Frankie remembers he first heard about WWP because David dropped off brochures at the VA facility in Puerto Rico. He also recalls a personal visit from David when he needed a friend to chat with — and the fact that David took the time to sit down to have a cafecito with him.
It’s common for veterans to cherish the camaraderie of interactions with other veterans. In fact, socializing with other veterans helps warriors connect with the support network they need. In a WWP survey of the wounded warriors it serves, more than two in five (41%) expressed they talk with fellow veterans to address their mental health concerns.
Frankie makes time for other veterans through the challenges of a busy family agenda, charity and nonprofit work through his foundation, and his schoolwork. He founded Post Traumatic Arts Foundation in Puerto Rico to bring awareness to the needs of island veterans, who have few sources of support on the island outside of the local VA hospital.
David served 21 years in the Army and eventually became active in WWP cycling events — on the island and stateside — as well as mental health workshops and peer support groups. When local veterans cannot meet in person, his peer support group members stay in touch via WhatsApp, FaceTime, email, and social media.

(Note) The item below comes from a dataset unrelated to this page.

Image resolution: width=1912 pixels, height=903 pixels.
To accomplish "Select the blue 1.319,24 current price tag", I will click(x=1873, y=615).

“Peer support is an important way to vent concerns in an environment of respect,” David said. “I was one of the soldiers who was carried off the field wounded. One of my fellow soldiers saved my life. He’s a sergeant major today, and we still stay in touch. I enjoy talking with fellow soldiers and staying in touch. We’re like brothers.”
David said although physical distance is necessary right now to prevent COVID-19 infection, it’s important to continue to connect with each other. “Connect with someone you trust, and express how you feel,” David advises.

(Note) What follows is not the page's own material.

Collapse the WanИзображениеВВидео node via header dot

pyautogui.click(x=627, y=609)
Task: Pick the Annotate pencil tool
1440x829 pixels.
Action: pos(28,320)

For both Frankie and David, developing a support network of other veterans with similar experiences was akin to building a new family.
“I’m grateful to Wounded Warrior Project for allowing me to try new things and for helping me realize that I can still continue to pursue life — that life doesn’t end with your military career,” David said.
Frankie looks forward to projects that bring awareness to the needs of veterans in Puerto Rico, especially through his foundation. He’s grateful for a second chance and keenly aware of the importance of communicating his feelings to the people around him.
“When I returned from my first deployment in 2004, I was diagnosed with depression,” Frankie said. “I continued to struggle until my suicide attempt in 2008. I learned to accept help. Being willing to accept your mistakes is one of the most difficult things for a human being. I understand that if I work on my issues, eventually everyone around me will benefit.”
In peer support meetings with other veterans, Frankie realized that others had gone through similar struggles. “At the end of the day, you realize that you’re looking into a mirror and that a stretch of your journey has a lot in common with someone else’s journey,” Frankie said. The support he received from fellow veterans like David encouraged Frankie to move forward with his nonprofit and give back to other veterans and his community.
Having a supportive network of veterans helps make the transition easier and long-term care more manageable. “You reach out, and eventually someone is going to carry you,” Frankie said. “Today I carry you, tomorrow you might be carrying me, like the yin and yang expressed in the Wounded Warrior Project logo with one soldier carrying another off the field.”